▶ _EXERCISE_
The reply to the records below should contain exactly the lines from the line with "Instruction: Click the in-alarm" through the line with "Click the 7.7 x-axis date label", and nothing besides.

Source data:
- - -
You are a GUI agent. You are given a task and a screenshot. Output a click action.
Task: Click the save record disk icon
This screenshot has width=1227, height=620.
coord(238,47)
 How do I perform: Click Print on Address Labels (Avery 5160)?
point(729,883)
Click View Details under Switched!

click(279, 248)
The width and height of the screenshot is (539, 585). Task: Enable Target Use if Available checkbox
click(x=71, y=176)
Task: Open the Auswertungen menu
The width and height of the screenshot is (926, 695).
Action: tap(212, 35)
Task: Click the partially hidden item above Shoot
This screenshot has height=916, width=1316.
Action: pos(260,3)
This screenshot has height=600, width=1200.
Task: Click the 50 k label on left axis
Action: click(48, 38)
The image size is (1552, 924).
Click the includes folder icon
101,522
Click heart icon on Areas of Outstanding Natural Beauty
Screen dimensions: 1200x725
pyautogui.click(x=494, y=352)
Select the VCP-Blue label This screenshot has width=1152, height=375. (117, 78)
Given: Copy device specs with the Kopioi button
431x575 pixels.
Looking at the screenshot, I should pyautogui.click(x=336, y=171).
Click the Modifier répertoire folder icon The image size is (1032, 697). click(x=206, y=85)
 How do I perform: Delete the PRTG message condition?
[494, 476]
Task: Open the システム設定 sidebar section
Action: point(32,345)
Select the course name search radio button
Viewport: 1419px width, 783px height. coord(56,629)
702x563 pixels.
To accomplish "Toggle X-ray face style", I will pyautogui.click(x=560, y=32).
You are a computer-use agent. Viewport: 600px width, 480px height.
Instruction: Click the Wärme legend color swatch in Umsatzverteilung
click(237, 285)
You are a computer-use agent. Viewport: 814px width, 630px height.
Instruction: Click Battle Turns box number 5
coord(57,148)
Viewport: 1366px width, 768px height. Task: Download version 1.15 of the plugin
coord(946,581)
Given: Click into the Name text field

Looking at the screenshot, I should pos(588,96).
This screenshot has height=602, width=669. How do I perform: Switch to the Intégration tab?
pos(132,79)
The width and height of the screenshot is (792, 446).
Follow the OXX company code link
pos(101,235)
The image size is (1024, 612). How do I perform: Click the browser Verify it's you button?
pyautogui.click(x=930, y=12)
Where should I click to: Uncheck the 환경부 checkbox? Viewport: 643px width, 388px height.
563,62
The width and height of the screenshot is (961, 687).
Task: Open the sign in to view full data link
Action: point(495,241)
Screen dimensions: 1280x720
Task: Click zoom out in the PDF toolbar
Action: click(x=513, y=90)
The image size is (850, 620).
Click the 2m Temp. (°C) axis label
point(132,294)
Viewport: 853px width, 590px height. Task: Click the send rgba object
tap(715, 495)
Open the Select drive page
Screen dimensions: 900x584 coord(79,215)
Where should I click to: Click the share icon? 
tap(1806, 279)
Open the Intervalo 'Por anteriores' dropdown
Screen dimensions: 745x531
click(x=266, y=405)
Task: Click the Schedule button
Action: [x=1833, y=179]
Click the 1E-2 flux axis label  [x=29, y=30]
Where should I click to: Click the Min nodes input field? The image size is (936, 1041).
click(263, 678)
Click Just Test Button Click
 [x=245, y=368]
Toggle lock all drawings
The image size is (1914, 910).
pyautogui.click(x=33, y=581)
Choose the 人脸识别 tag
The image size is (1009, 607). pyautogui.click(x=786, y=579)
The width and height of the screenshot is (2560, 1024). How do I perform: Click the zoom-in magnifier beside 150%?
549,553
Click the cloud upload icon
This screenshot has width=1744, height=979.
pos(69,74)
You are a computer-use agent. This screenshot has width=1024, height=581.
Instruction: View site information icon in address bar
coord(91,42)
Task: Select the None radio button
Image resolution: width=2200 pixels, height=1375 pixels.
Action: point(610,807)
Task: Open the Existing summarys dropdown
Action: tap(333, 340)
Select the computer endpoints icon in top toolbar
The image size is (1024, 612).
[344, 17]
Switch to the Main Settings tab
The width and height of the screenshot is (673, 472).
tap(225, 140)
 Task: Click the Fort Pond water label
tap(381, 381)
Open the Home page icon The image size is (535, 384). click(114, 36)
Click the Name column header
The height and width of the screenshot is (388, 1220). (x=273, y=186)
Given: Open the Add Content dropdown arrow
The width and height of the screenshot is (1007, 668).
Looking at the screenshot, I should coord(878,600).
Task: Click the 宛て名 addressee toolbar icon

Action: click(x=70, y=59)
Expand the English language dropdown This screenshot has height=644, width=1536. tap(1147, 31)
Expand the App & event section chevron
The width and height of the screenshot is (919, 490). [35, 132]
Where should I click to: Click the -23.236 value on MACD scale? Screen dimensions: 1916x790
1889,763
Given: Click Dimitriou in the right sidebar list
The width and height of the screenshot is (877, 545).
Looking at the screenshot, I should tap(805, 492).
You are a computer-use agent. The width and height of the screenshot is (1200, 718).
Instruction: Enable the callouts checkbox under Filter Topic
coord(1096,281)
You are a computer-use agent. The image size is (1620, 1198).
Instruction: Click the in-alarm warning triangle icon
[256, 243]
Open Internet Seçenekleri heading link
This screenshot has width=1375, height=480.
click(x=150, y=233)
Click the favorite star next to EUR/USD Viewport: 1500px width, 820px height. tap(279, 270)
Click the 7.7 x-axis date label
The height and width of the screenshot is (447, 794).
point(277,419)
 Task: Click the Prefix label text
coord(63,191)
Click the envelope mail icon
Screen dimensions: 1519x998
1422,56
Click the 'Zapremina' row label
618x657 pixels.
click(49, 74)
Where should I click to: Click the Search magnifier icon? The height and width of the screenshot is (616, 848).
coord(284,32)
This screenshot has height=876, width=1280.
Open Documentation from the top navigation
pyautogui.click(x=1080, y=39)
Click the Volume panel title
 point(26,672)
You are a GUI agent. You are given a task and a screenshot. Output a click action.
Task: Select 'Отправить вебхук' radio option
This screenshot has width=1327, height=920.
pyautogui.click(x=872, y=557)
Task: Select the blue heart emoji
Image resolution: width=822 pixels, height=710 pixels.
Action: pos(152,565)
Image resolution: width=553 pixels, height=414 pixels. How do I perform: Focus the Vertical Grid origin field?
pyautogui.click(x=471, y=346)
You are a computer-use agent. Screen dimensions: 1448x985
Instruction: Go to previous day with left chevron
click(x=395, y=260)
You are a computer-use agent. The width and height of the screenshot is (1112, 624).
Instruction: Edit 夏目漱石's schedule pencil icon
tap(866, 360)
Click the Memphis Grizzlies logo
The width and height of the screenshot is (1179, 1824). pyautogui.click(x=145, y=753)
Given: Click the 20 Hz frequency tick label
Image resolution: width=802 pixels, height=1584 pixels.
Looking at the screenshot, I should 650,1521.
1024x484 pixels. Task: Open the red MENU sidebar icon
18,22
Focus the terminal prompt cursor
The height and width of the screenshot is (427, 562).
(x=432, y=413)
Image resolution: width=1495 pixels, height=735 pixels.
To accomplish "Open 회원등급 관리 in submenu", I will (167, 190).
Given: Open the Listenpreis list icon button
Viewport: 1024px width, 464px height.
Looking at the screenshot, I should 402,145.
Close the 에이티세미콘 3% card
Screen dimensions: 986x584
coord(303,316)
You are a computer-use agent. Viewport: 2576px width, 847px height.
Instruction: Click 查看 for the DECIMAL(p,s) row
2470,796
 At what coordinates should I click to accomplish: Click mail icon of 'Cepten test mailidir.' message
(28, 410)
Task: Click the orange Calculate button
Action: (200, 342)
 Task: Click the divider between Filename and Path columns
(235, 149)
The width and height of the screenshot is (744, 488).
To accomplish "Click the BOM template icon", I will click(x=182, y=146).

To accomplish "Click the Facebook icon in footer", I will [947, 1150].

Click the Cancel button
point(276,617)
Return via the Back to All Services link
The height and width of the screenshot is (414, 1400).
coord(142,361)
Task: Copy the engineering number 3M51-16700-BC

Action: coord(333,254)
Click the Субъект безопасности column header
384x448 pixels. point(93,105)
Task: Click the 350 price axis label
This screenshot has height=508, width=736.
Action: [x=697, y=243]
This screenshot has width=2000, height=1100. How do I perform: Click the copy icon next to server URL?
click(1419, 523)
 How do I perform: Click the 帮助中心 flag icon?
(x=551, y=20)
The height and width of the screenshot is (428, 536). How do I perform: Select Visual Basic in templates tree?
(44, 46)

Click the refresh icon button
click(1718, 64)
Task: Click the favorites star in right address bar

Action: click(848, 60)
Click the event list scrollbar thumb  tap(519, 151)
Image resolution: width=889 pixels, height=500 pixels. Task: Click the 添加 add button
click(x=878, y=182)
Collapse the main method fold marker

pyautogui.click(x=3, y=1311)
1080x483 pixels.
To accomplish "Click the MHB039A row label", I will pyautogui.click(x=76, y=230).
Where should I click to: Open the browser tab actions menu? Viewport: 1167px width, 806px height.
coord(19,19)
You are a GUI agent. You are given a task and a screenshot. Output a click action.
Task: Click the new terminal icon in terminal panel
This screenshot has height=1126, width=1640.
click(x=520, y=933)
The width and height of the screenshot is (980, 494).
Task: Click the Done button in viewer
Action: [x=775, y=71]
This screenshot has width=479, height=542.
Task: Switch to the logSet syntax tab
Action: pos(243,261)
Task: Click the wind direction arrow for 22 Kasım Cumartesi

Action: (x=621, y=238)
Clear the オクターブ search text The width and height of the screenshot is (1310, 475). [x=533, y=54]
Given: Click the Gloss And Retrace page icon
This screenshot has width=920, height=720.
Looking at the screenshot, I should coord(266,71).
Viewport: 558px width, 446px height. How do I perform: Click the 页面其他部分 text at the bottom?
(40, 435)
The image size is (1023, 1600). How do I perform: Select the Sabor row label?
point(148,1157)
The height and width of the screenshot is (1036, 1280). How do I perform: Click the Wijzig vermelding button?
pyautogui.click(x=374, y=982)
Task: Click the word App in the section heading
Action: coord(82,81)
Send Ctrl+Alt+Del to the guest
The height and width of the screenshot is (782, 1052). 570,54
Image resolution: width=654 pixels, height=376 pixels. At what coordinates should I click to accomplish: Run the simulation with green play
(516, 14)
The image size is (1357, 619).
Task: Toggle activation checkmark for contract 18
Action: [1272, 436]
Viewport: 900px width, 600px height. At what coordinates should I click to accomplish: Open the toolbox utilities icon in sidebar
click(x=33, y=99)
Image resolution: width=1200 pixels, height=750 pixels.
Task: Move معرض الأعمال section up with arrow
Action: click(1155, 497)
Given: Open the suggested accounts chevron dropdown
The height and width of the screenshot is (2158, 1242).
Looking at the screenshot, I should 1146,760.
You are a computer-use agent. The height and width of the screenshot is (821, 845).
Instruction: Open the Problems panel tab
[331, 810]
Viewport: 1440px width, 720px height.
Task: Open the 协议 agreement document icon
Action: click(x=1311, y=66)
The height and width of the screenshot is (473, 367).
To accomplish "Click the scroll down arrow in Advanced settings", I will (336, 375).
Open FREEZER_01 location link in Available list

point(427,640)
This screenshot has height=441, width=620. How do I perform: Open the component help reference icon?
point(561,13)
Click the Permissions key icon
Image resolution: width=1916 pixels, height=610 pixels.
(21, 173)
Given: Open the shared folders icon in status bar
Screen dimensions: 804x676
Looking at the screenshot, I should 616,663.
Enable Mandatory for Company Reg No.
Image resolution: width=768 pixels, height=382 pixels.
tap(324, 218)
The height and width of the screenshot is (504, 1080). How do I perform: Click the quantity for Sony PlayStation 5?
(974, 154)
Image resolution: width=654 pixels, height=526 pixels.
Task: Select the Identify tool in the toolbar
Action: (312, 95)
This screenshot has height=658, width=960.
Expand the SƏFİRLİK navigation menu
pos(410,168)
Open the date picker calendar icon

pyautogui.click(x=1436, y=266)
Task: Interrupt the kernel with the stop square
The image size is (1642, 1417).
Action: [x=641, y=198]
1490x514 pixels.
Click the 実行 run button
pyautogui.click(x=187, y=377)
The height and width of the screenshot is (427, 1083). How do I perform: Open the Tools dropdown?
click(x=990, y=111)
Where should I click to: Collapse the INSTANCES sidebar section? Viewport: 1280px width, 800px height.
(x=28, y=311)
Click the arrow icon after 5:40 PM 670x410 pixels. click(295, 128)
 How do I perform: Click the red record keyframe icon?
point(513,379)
- - -
▶ _RESPONSE AREA_
Instruction: Click the in-alarm warning triangle icon
[256, 243]
Open Internet Seçenekleri heading link
This screenshot has width=1375, height=480.
click(x=150, y=233)
Click the favorite star next to EUR/USD Viewport: 1500px width, 820px height. tap(279, 270)
Click the 7.7 x-axis date label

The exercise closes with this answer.